To be sure, we are not talking about billion-dollar behemoths here. Catholic Values ETF, for instance, has a relatively slim $100 million under management after a year of operation, although that figure has been trending upwards.
The fact that faith-based ETFs exist at all is a new and intriguing phenomenon and is a byproduct of two ongoing trends.
First, the stunning growth of ETF assets, as investors gravitate toward low-fee indexes instead of pricier actively managed funds.
And second, the desire to incorporate deeper values in the deployment of one’s cash. This can be seen in the impressive growth of the ESG space (environmental, social and governance), where sustainability-minded retail investors have so far plowed $75 billion into 187 U.S.-listed retail funds and ETFs.

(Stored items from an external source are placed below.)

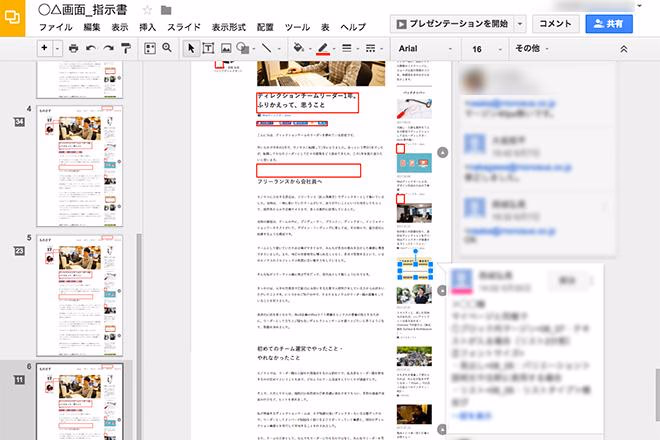This screenshot has height=440, width=660.
Task: Click the blue 共有 share button
Action: (x=609, y=22)
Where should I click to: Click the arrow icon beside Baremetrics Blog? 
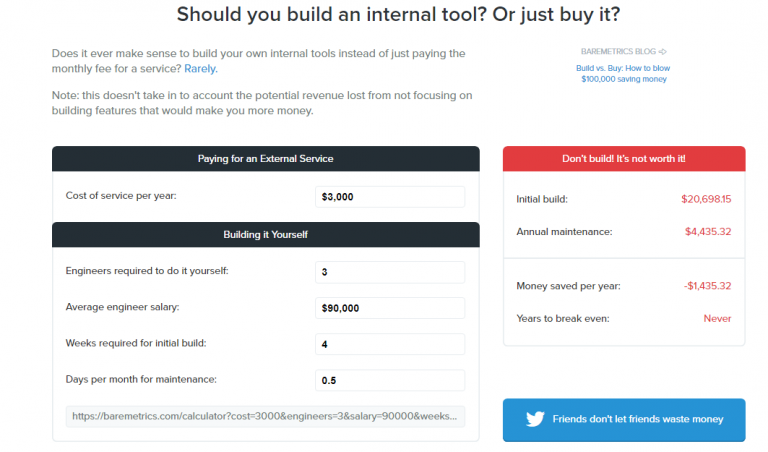[663, 51]
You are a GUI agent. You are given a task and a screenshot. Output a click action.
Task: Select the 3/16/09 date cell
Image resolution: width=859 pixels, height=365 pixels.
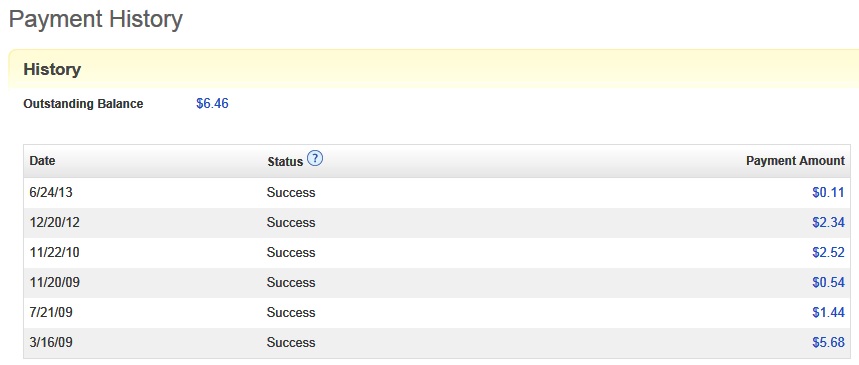coord(51,343)
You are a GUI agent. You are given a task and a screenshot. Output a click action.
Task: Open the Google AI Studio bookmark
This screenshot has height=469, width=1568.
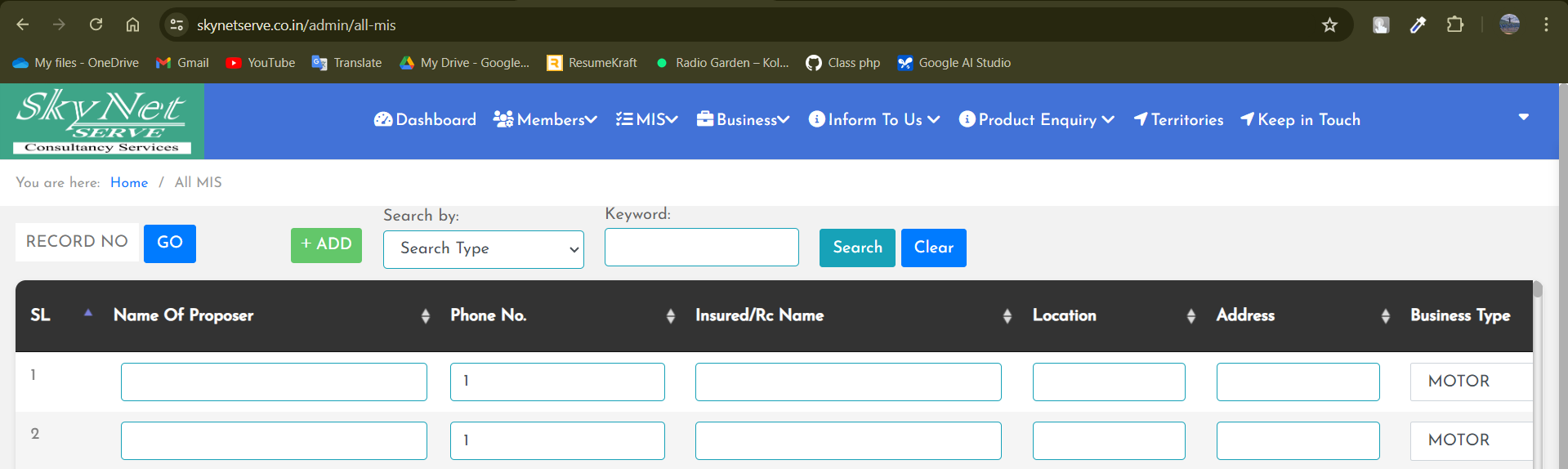point(954,63)
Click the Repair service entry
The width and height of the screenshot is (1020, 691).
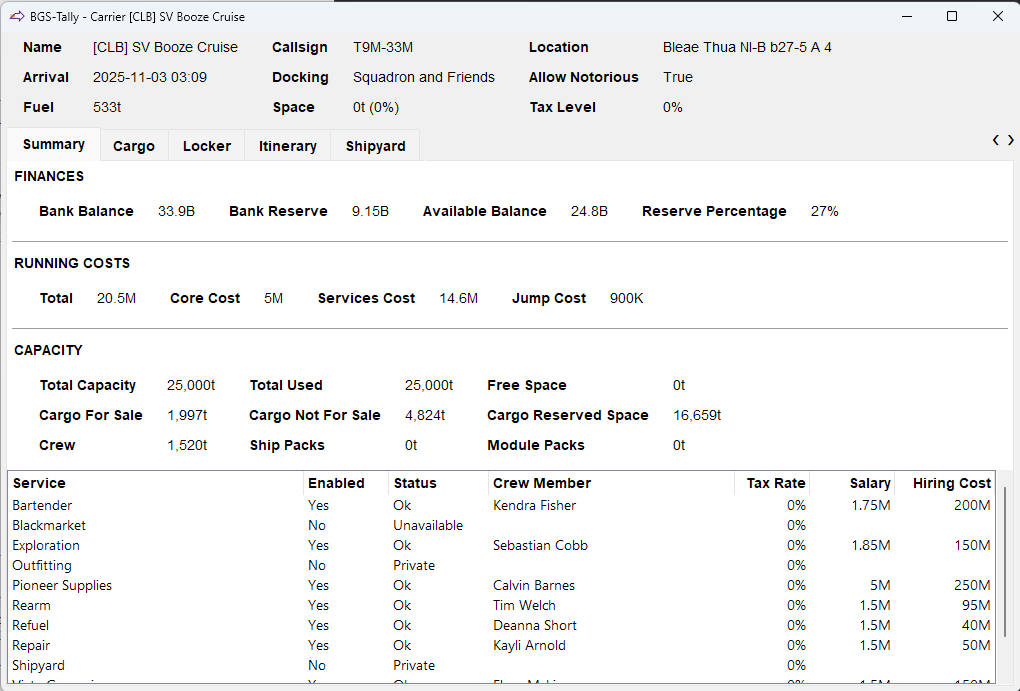coord(31,645)
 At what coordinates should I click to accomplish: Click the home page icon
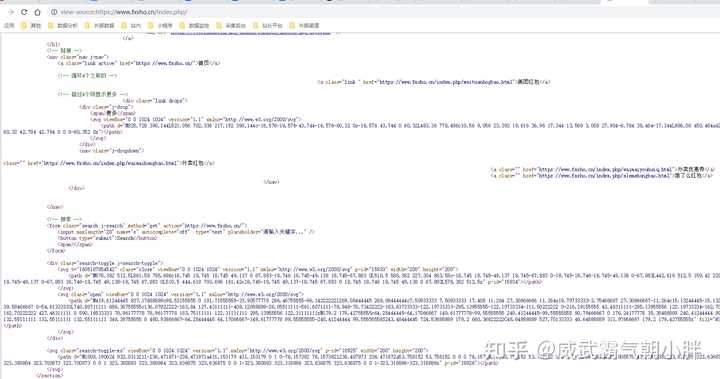pos(38,12)
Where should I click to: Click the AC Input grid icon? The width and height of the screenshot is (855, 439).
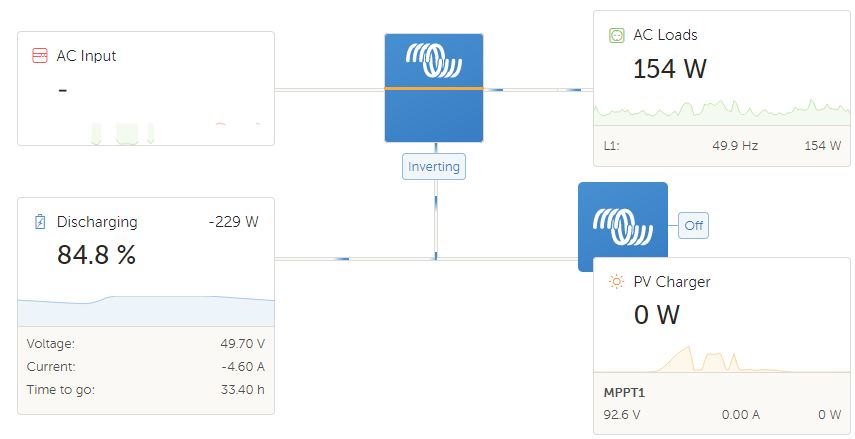click(40, 56)
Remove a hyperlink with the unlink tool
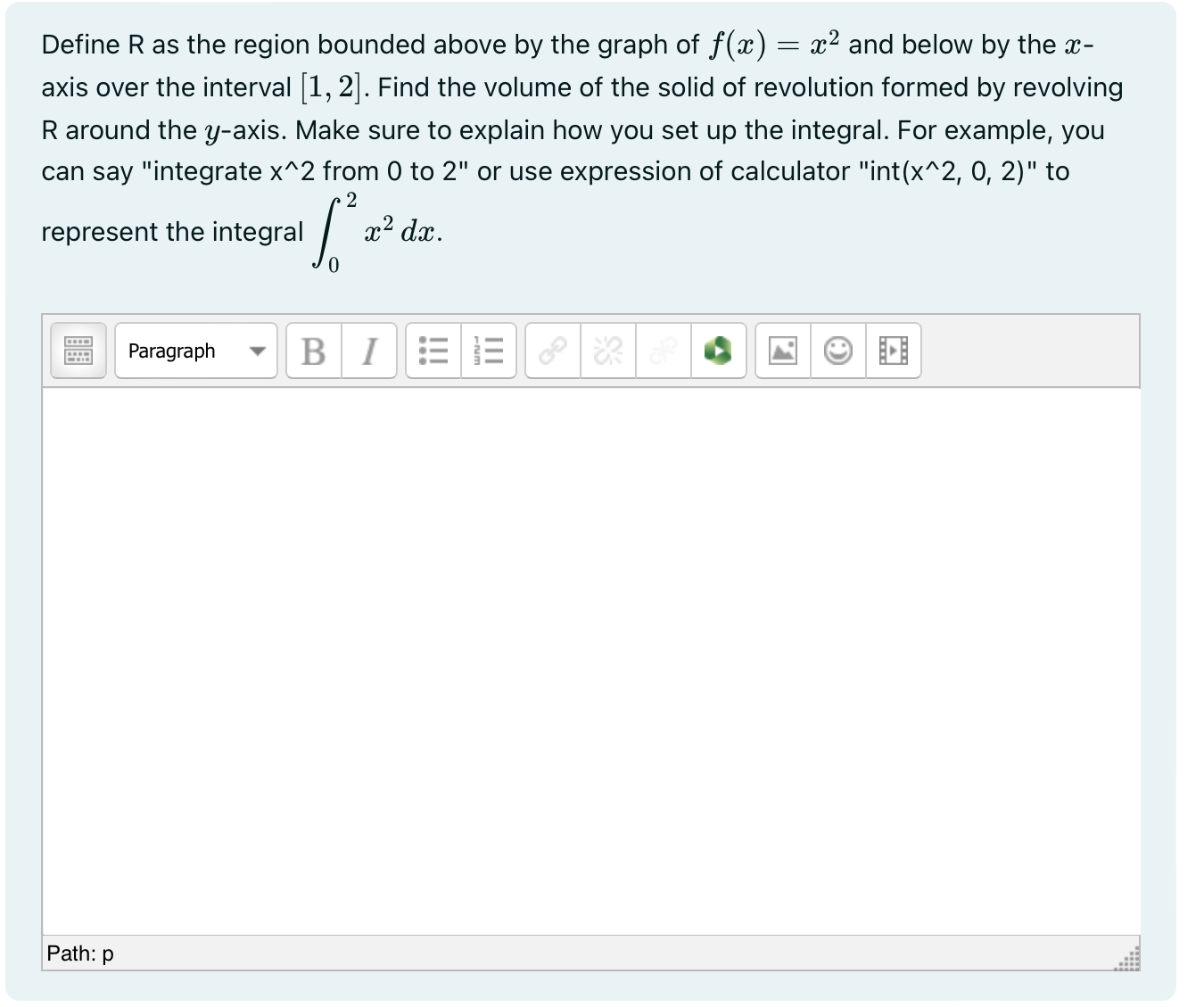 tap(607, 351)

One potential danger of niche ETFs, of course, is that they will not attract enough assets to be worth the venture. In fact, a few years ago, the firm FaithShares rolled out a whole suite of faith-oriented products, only to shutter them when they did not acquire enough traction.
But that operator might have been a tad too early in its innovation, rather than wrong. Inspire’s funds have garnered a respectable $80 million in their first six months.
“I believe that biblically responsible investing will be the fastest-growing investment niche over the next decade,” says Robert Netzly, Inspire’s president and chief executive.
But what does this investing approach mean, practically speaking? Which companies are said to align with religious values, and which are not?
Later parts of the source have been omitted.